### WHAT THE TASK REQUIRES
Begin your copy at the line that holds "Image resolution: width=600" and carry it through the final line of the data, writing out each line exactly and omitting pictures.

....................

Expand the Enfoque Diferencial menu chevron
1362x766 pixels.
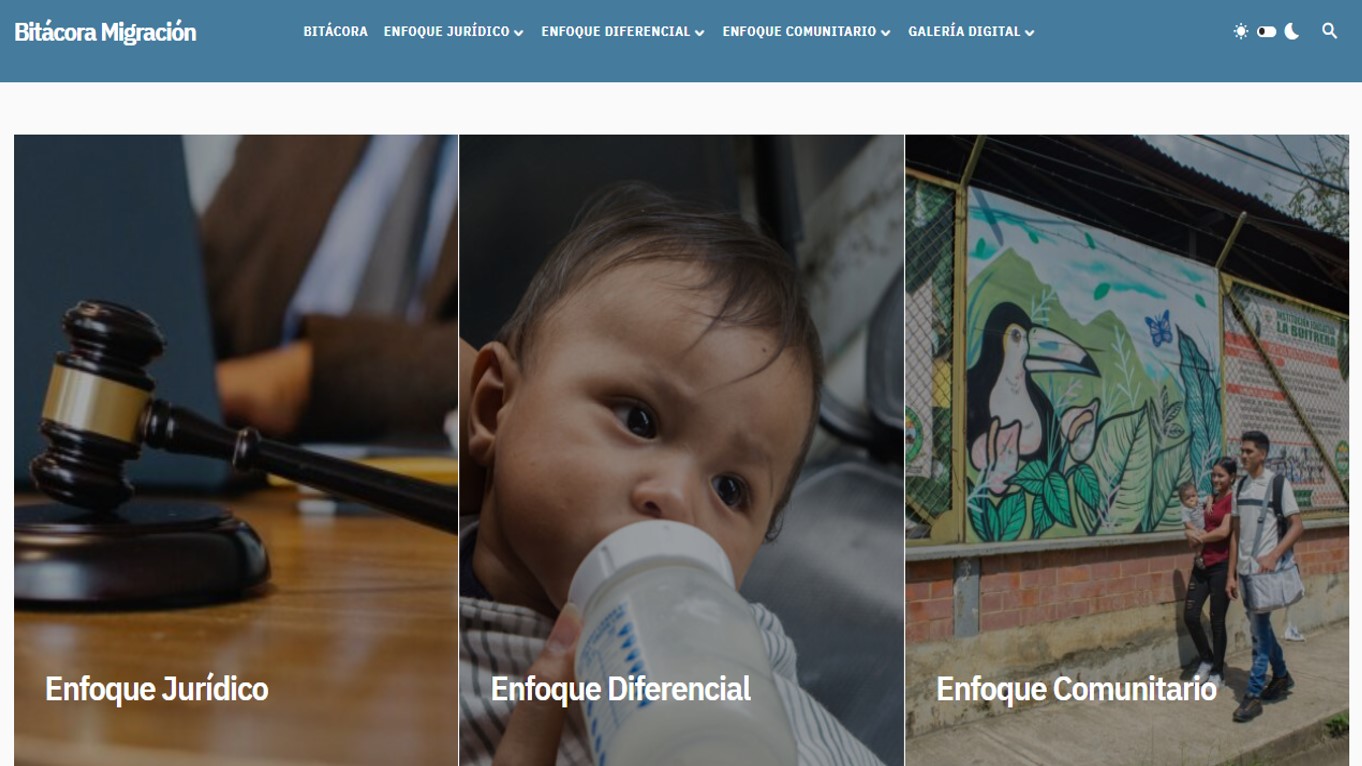tap(699, 33)
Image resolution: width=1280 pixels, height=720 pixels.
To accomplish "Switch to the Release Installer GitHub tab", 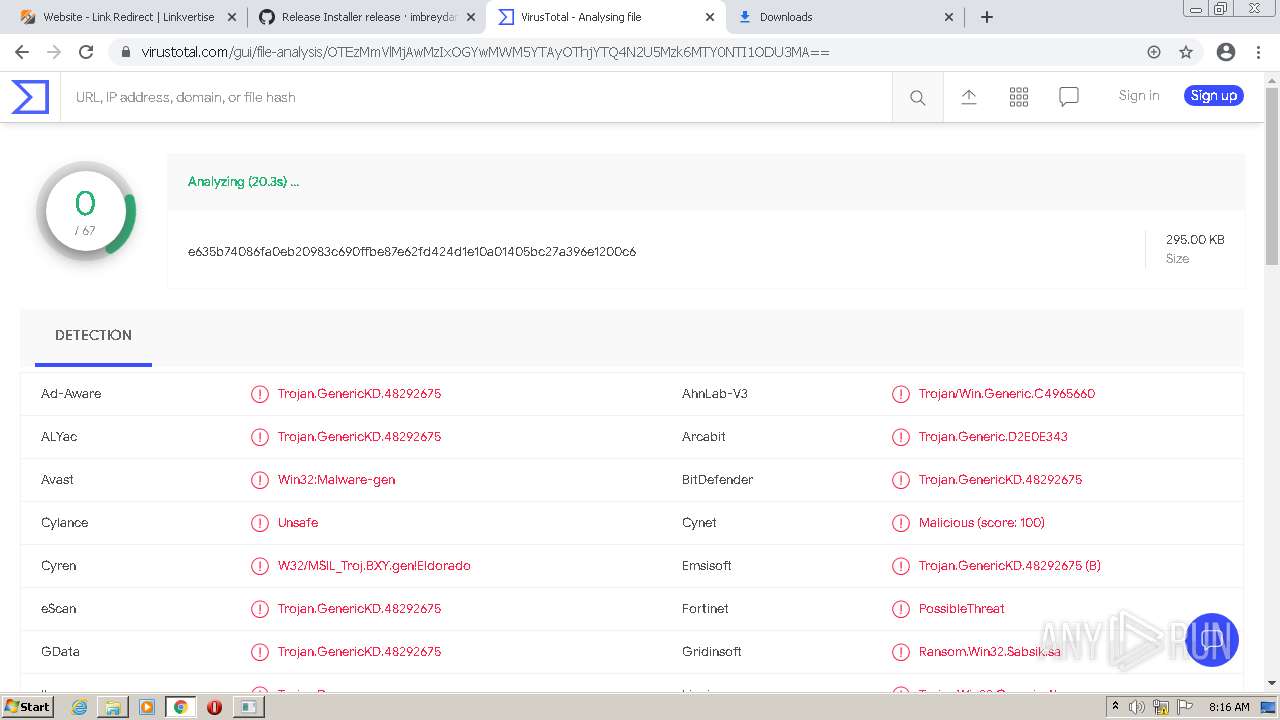I will pyautogui.click(x=360, y=17).
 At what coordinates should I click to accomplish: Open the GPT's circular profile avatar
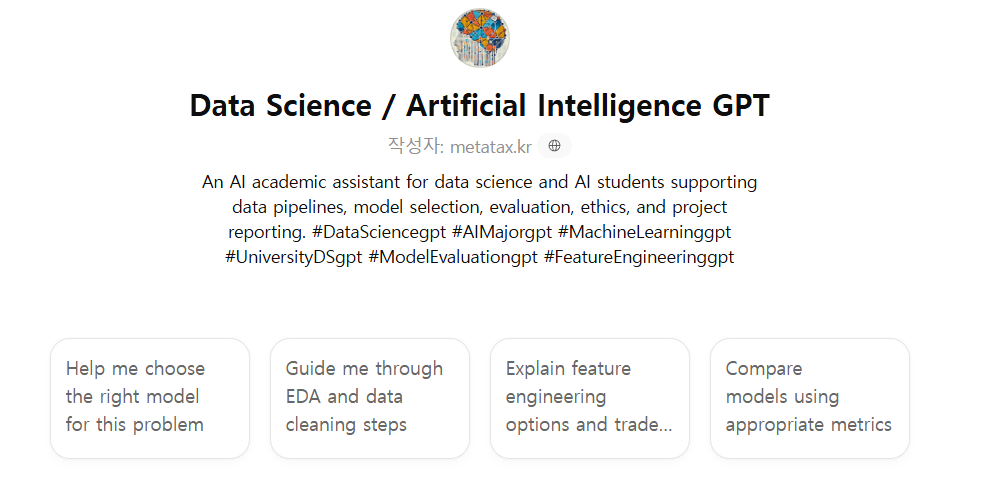(480, 38)
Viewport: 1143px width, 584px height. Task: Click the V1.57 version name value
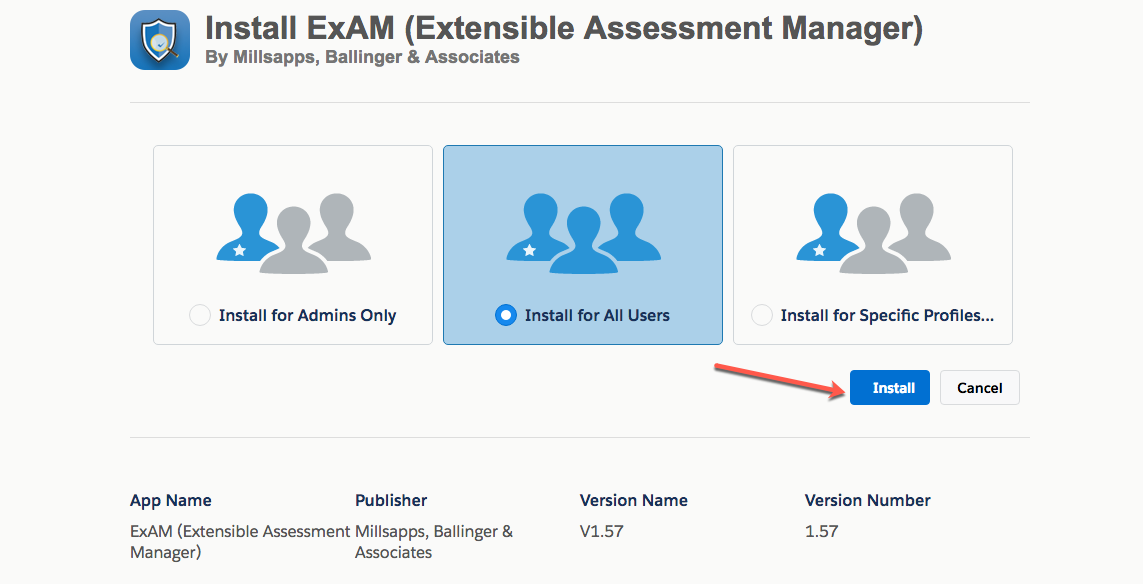click(601, 532)
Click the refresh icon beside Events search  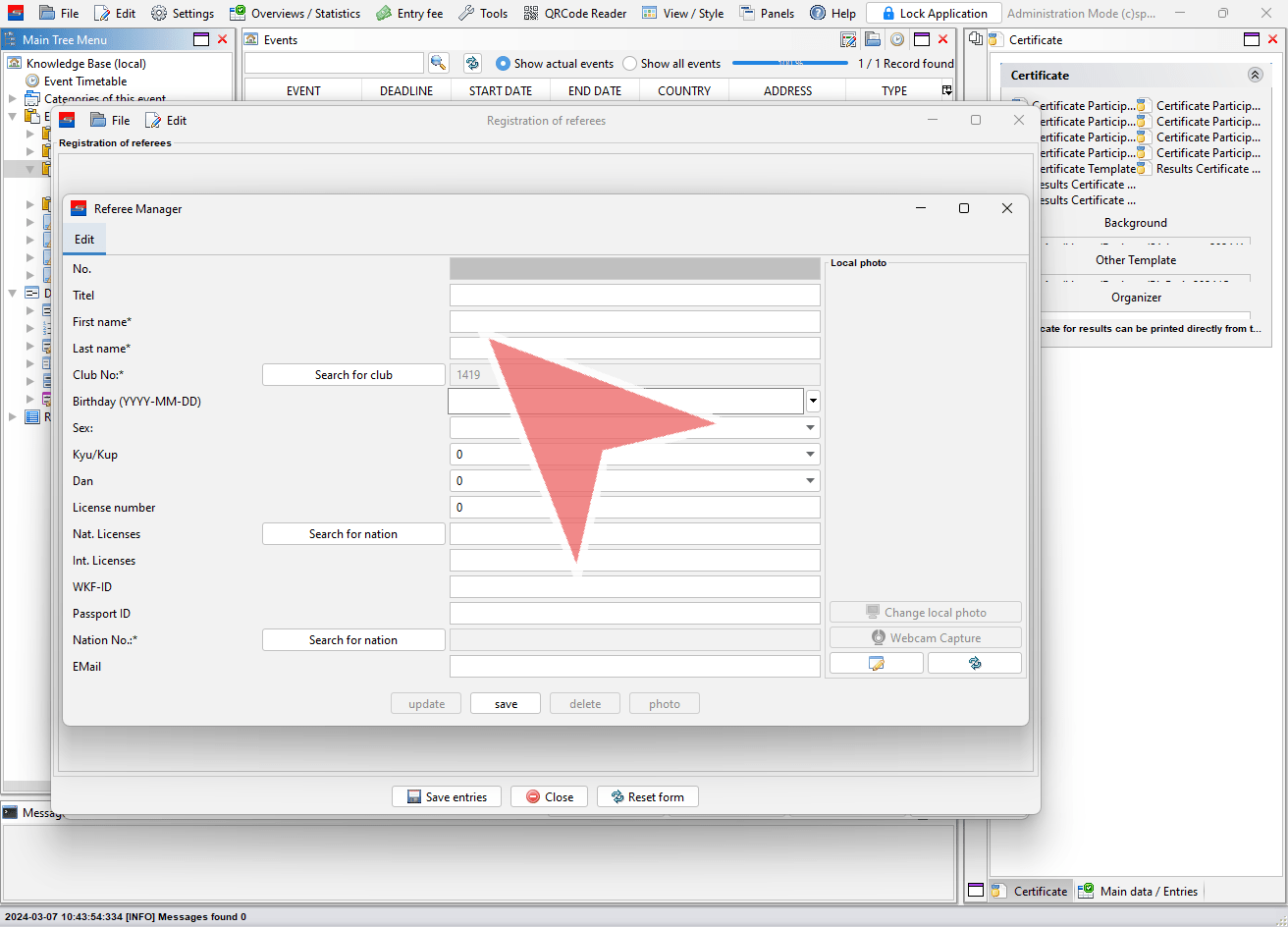(x=472, y=63)
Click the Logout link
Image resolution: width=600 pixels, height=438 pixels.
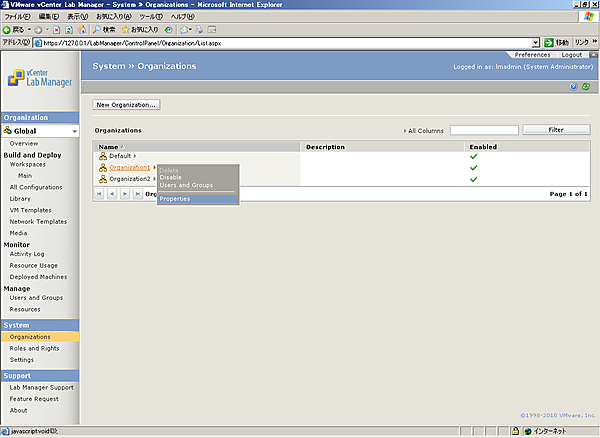pos(572,54)
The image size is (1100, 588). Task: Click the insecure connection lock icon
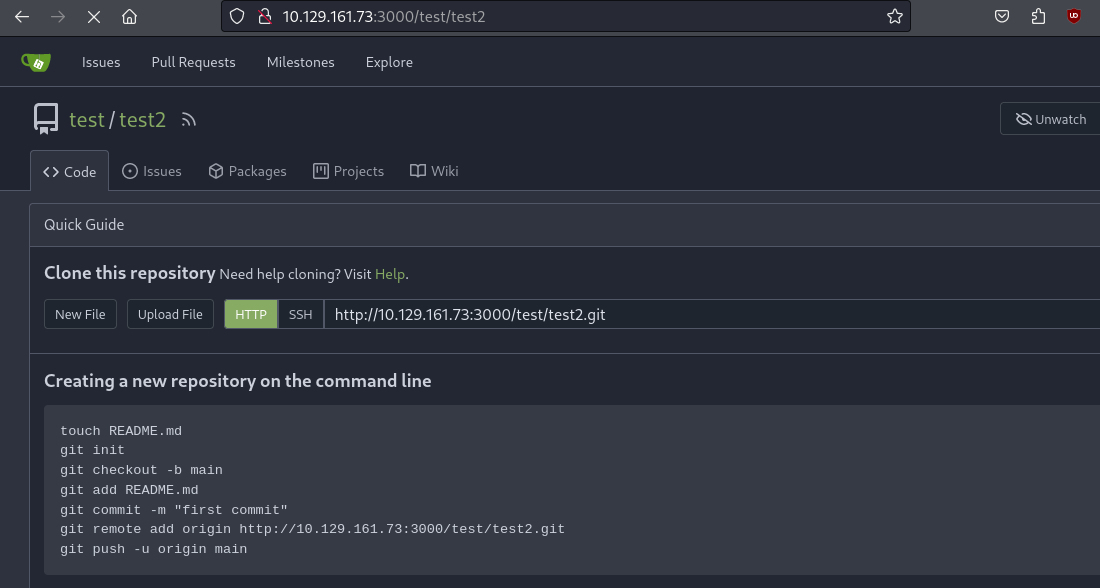264,16
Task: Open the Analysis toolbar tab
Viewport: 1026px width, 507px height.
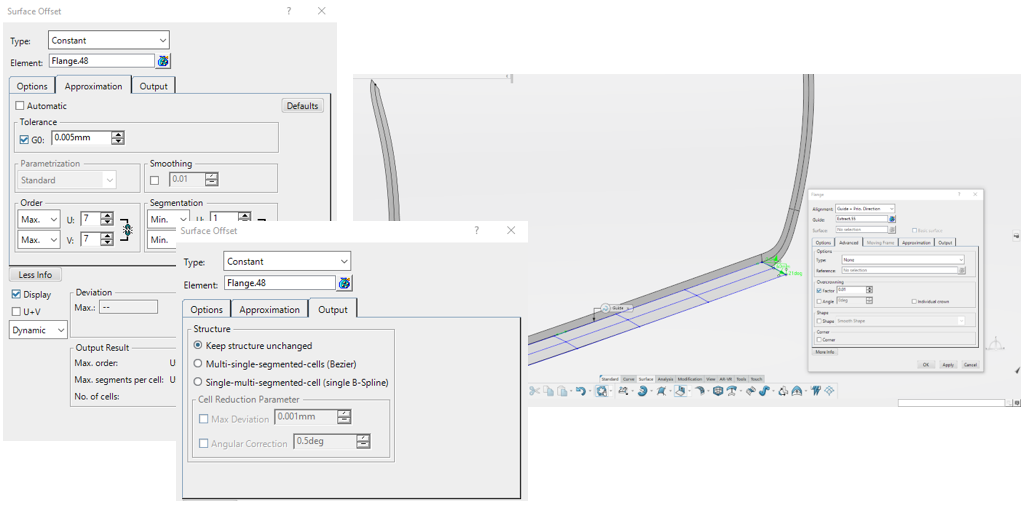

....................

### EXERCISE ANSWER
Image resolution: width=600 pixels, height=438 pixels.
pos(572,54)
The image size is (1100, 588). Task: Click the insecure connection lock icon
264,16
Task: Open the Analysis toolbar tab
Viewport: 1026px width, 507px height.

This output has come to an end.